Capacidade de questionar e propor soluções
Outro traço forte: não se satisfazem com o “sempre foi assim”.
Questionam processos, desafiam ideias feitas, e fazem-no com respeito, mas com firmeza. Querem perceber porquê algo funciona de determinada maneira — e, muitas vezes, já vêm com sugestões na manga. Têm espírito crítico, mas não ficam só na crítica. Pensam em soluções, adaptam, colaboram.
Este tipo de pensamento independente e construtivo é exatamente o que precisamos para desbloquear o que está estagnado — em empresas, instituições, modelos educativos e até na forma como falamos sobre dinheiro.
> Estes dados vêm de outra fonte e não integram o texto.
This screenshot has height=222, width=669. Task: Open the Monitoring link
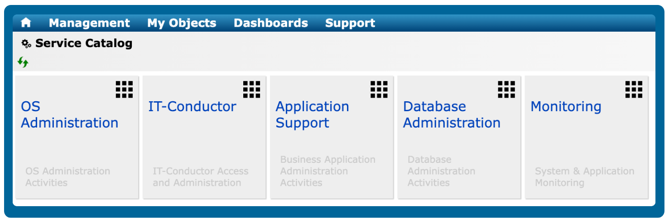[566, 107]
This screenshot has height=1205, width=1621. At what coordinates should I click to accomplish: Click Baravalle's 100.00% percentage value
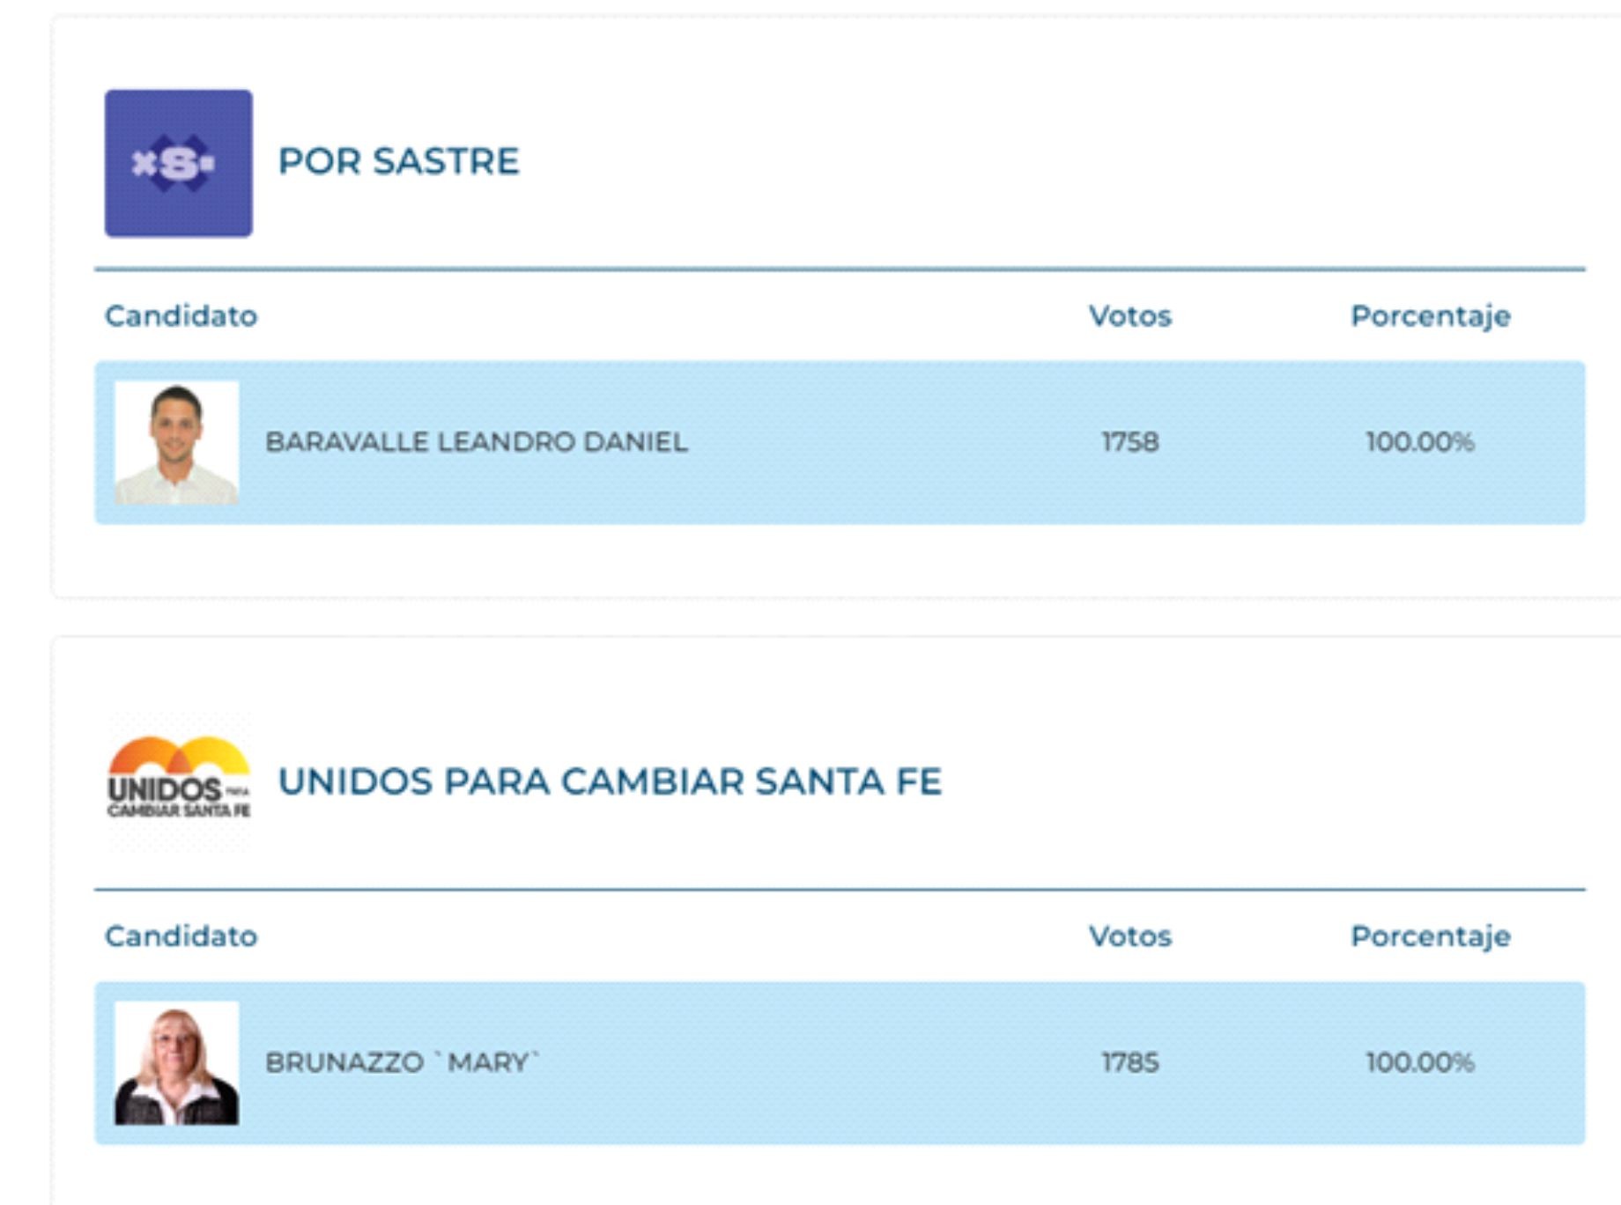pyautogui.click(x=1420, y=442)
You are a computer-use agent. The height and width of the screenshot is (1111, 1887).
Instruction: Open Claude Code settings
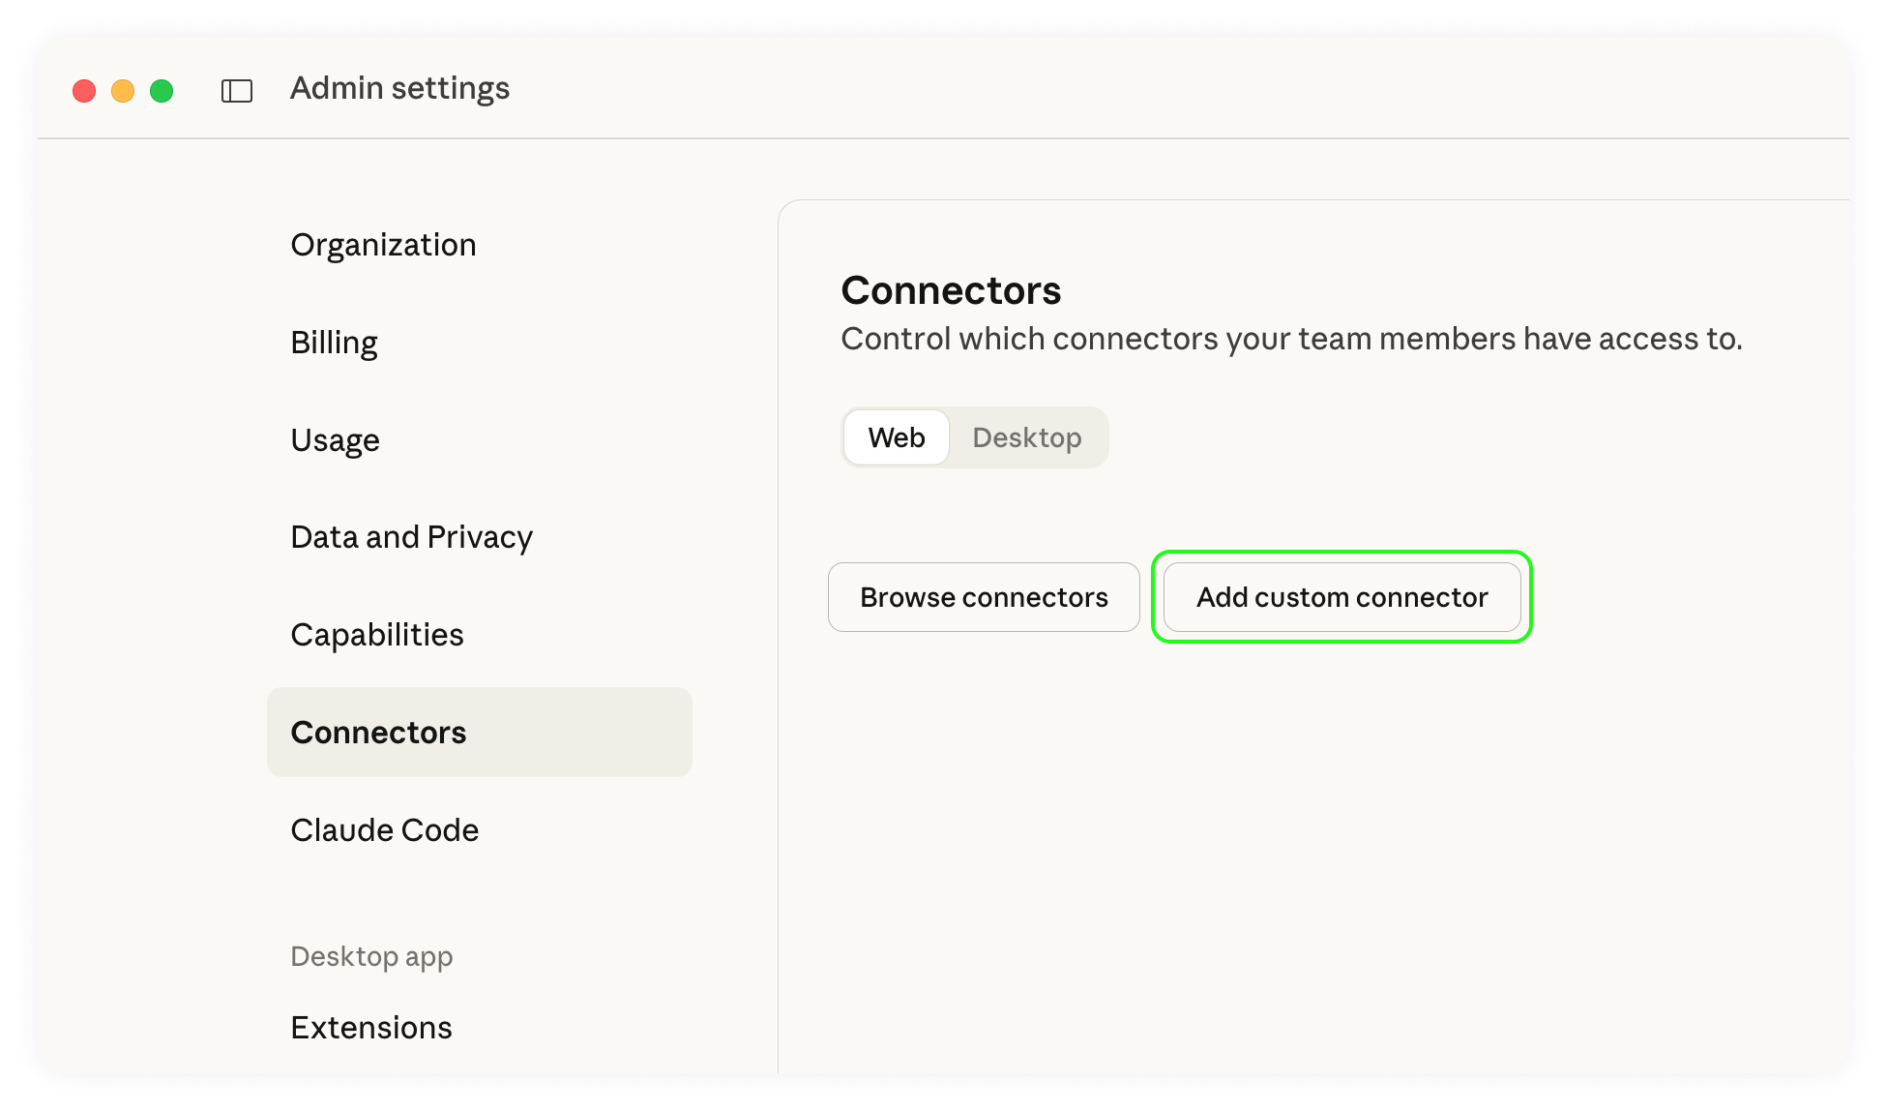click(384, 830)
Ausência de filtros na curiosidade
Talvez uma das qualidades mais refrescantes: perguntam sem medo.
Não têm receio de parecer “inexperientes”. Perguntam o que não sabem, sem rodeios nem filtros. E quando respondemos, ouvem mesmo. Com atenção, com interesse genuíno.
Essa curiosidade crua e autêntica é um terreno fértil para aprendizagem real — e um lembrete para nós, adultos, de como é fácil perdermos essa abertura com o tempo.
O que nós (adultos) podemos fazer para apoiar — sem travar
Se há algo que estas conversas com jovens me têm mostrado, é que o nosso papel não é o de guiar com uma lanterna, mas o de garantir que a estrada não lhes é cortada à nascença.
Não precisamos de ter todas as respostas. Mas podemos — e devemos — criar espaço para que as novas perguntas possam florescer. E isso começa por mudar também a forma como nos posicionamos enquanto adultos, pais, professores, mentores ou profissionais.
Escutar mais, corrigir menos
Temos tendência para querer “endireitar” tudo o que soa diferente da nossa experiência. Mas nem tudo o que é novo está errado — só é novo.
Apoiar esta geração exige escuta ativa, sem pressa de corrigir. Confiar que há outros caminhos possíveis, outras formas de trabalhar, de gerir dinheiro, de viver em equilíbrio. E, sobretudo, perceber que nem tudo precisa de ser moldado à nossa imagem.
Partilhar sem impor
Há um valor enorme na experiência de vida — e devemos partilhá-la. Mas partilhar não é impor.
Quando transmitimos conhecimento com empatia — contando histórias, mostrando ferramentas, dando exemplos — deixamos que cada um construa o seu próprio entendimento. Mas quando tentamos impor fórmulas fechadas, muitas vezes só geramos resistência.
Dar caminhos, não receitas. É esse o equilíbrio.
Atualizar a forma como falamos de dinheiro, trabalho e sucesso
Muitos de nós cresceram com uma narrativa linear: “Estuda, trabalha muito, e um dia a recompensa chega.” Mas o mundo mudou — e essa fórmula já não serve para todos.
Precisamos de reformular a conversa sobre dinheiro e sucesso. Falar de liberdade, de tempo, de escolhas conscientes. Mostrar que sucesso pode ser trabalhar 4 dias por semana. Ou ganhar menos para viver mais. Ou construir algo próprio, com impacto.
Flexibilidade, valores e equilíbrio são cada vez mais centrais — e precisamos de reconhecê-los como parte válida e legítima de um futuro financeiro saudável.
Conclusão
Depois de tantas conversas, workshops, sessões e partilhas, não tenho dúvidas: esta geração não é apenas promissora — já está a transformar a realidade.
Com perguntas certeiras, com uma visão mais ampla, com coragem para pensar diferente e agir cedo.
É um privilégio genuíno poder estar por perto, partilhar o que sei e, acima de tudo, aprender com a forma como olham para o mundo. Cada troca tem sido uma janela para um futuro mais consciente, mais alinhado e, espero, mais justo.
Por isso, deixo-te esta pergunta: “E se, em vez de tentarmos ensinar-lhes o caminho, os ajudássemos a construir o deles — com espaço, com ferramentas e com confiança?”
Talvez assim, todos cresçamos um pouco mais. Juntos.